TASK MATERIAL:
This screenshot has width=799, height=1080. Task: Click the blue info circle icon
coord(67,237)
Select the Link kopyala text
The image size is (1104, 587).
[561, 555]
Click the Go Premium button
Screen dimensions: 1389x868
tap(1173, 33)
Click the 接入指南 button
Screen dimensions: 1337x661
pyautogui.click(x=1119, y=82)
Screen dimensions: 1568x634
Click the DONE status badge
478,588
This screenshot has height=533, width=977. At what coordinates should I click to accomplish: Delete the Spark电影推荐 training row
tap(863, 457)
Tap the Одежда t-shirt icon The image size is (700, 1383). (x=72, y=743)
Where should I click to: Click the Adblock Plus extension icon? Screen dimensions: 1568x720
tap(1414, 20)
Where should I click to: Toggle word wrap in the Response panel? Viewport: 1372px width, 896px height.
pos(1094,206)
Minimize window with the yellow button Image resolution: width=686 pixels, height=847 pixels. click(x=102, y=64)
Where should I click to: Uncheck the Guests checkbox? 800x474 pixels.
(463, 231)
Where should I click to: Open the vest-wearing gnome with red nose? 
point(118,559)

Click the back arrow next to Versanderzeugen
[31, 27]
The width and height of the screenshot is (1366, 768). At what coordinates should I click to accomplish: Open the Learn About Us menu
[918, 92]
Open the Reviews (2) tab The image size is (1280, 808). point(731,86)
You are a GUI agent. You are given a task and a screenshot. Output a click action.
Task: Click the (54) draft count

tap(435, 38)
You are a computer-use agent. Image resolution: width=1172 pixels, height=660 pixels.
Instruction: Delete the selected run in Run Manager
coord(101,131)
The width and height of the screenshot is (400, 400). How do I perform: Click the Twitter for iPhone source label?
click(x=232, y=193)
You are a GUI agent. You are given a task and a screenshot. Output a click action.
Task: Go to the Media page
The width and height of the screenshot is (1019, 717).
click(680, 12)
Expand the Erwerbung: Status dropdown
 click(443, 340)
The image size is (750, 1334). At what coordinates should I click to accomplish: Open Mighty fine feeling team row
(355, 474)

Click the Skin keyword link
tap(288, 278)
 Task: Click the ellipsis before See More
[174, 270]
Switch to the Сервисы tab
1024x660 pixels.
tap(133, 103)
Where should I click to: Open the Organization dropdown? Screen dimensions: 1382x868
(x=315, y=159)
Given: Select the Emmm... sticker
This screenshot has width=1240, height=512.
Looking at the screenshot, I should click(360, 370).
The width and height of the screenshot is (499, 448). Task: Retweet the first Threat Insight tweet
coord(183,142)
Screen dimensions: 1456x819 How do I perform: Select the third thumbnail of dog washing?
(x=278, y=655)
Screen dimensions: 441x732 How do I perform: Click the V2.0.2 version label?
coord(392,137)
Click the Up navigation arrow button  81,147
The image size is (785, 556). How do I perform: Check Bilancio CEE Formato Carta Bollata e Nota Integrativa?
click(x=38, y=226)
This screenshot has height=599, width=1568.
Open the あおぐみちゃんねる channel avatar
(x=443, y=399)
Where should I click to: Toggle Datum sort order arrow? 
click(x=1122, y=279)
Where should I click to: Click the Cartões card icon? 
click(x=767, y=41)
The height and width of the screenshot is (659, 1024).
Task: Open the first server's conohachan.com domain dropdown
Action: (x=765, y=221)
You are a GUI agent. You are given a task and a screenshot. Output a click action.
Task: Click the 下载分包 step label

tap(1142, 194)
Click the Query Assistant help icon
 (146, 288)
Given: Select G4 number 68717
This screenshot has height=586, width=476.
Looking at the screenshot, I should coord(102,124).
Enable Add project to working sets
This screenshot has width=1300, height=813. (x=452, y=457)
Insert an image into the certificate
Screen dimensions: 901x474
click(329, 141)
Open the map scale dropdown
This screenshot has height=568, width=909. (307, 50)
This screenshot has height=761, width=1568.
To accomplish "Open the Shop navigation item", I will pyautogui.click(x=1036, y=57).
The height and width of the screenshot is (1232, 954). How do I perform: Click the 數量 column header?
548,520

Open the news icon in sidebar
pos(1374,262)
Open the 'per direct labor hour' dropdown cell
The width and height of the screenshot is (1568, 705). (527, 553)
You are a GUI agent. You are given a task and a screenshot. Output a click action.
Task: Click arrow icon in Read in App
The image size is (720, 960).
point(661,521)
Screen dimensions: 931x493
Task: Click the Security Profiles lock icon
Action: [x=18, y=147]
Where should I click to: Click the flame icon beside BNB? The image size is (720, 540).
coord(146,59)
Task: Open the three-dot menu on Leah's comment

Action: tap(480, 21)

WORK TO BE COMPLETED:
Work out how many lines of the records contain the word "resolution", and give only that number.

ANSWER BOX:
2